↓
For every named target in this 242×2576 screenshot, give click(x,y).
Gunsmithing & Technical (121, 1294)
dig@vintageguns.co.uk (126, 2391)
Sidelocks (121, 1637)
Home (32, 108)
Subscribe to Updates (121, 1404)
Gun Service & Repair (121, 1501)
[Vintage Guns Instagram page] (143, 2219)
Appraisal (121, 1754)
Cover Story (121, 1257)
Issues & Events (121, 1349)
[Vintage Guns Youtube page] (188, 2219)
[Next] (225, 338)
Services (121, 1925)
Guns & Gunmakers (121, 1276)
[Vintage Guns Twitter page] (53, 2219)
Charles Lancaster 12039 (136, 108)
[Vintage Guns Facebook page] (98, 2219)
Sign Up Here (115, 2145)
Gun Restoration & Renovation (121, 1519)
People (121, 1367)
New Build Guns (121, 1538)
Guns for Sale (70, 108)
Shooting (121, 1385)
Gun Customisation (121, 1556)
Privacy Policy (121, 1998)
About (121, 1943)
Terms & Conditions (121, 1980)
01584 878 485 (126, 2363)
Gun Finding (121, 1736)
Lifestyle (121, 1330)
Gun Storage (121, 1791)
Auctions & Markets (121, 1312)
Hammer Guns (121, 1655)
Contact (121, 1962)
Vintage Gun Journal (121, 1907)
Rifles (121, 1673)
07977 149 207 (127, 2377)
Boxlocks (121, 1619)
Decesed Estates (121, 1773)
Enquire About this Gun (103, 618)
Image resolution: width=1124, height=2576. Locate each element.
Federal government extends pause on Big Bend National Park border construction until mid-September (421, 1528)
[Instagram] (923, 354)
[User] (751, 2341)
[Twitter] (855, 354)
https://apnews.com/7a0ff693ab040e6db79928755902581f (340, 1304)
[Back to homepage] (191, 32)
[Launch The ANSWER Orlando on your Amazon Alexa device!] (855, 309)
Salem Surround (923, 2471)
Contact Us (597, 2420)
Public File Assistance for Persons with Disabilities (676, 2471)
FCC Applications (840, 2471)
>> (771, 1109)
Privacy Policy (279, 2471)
↑
* Your goal *
The records above should be transcribed in full, with no differences.

* Output *
For every named target in this 242×2576 screenshot, give click(x,y).
Gunsmithing & Technical (121, 1294)
dig@vintageguns.co.uk (126, 2391)
Sidelocks (121, 1637)
Home (32, 108)
Subscribe to Updates (121, 1404)
Gun Service & Repair (121, 1501)
[Vintage Guns Instagram page] (143, 2219)
Appraisal (121, 1754)
Cover Story (121, 1257)
Issues & Events (121, 1349)
[Vintage Guns Youtube page] (188, 2219)
[Next] (225, 338)
Services (121, 1925)
Guns & Gunmakers (121, 1276)
[Vintage Guns Twitter page] (53, 2219)
Charles Lancaster 12039 (136, 108)
[Vintage Guns Facebook page] (98, 2219)
Sign Up Here (115, 2145)
Gun Restoration & Renovation (121, 1519)
People (121, 1367)
New Build Guns (121, 1538)
Guns for Sale (70, 108)
Shooting (121, 1385)
Gun Customisation (121, 1556)
Privacy Policy (121, 1998)
About (121, 1943)
Terms & Conditions (121, 1980)
01584 878 485 (126, 2363)
Gun Finding (121, 1736)
Lifestyle (121, 1330)
Gun Storage (121, 1791)
Auctions & Markets (121, 1312)
Hammer Guns (121, 1655)
Contact (121, 1962)
Vintage Gun Journal (121, 1907)
Rifles (121, 1673)
07977 149 207 (127, 2377)
Boxlocks (121, 1619)
Decesed Estates (121, 1773)
Enquire About this Gun (103, 618)
Image resolution: width=1124, height=2576. Locate each element.
Federal government extends pause on Big Bend National Park border construction until mid-September (421, 1528)
[Instagram] (923, 354)
[User] (751, 2341)
[Twitter] (855, 354)
https://apnews.com/7a0ff693ab040e6db79928755902581f (340, 1304)
[Back to homepage] (191, 32)
[Launch The ANSWER Orlando on your Amazon Alexa device!] (855, 309)
Salem Surround (923, 2471)
Contact Us (597, 2420)
Public File Assistance for Persons with Disabilities (676, 2471)
FCC Applications (840, 2471)
>> (771, 1109)
Privacy Policy (279, 2471)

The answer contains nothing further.